WHAT YOU WILL DO
All that is wanted is the span of lines from the one with "[足裏セルフケア] (138, 1355)" to the last line of the data, copied exactly.

DATA EXTRACT

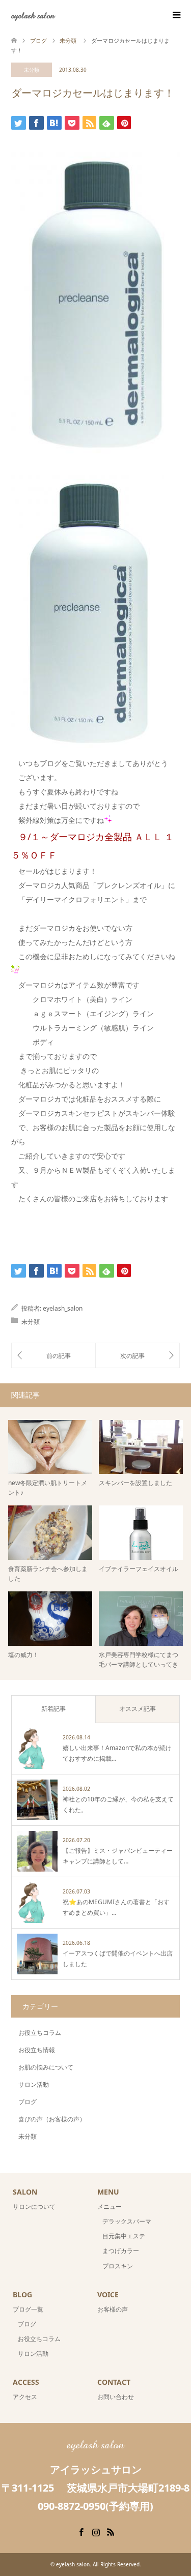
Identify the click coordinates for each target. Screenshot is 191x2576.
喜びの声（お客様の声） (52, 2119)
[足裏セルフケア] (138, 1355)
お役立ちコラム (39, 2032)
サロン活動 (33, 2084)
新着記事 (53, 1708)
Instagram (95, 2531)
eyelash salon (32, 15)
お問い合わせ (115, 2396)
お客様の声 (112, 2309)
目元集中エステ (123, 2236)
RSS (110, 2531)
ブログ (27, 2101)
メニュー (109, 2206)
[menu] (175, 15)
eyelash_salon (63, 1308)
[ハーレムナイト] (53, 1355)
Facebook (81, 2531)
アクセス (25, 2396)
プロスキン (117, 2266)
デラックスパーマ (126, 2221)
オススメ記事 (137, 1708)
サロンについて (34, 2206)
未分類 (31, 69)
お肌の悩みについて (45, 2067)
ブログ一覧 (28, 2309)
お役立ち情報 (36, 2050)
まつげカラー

WRITTEN REPLY
[足裏セルフケア] (138, 1355)
お役立ちコラム (39, 2032)
サロン活動 (33, 2084)
新着記事 (53, 1708)
Instagram (95, 2531)
eyelash salon (32, 15)
お問い合わせ (115, 2396)
お客様の声 (112, 2309)
目元集中エステ (123, 2236)
RSS (110, 2531)
ブログ (27, 2101)
メニュー (109, 2206)
[menu] (175, 15)
eyelash_salon (63, 1308)
[ハーレムナイト] (53, 1355)
Facebook (81, 2531)
アクセス (25, 2396)
プロスキン (117, 2266)
デラックスパーマ (126, 2221)
オススメ記事 (137, 1708)
サロンについて (34, 2206)
未分類 (31, 69)
お肌の悩みについて (45, 2067)
ブログ一覧 (28, 2309)
お役立ち情報 (36, 2050)
まつげカラー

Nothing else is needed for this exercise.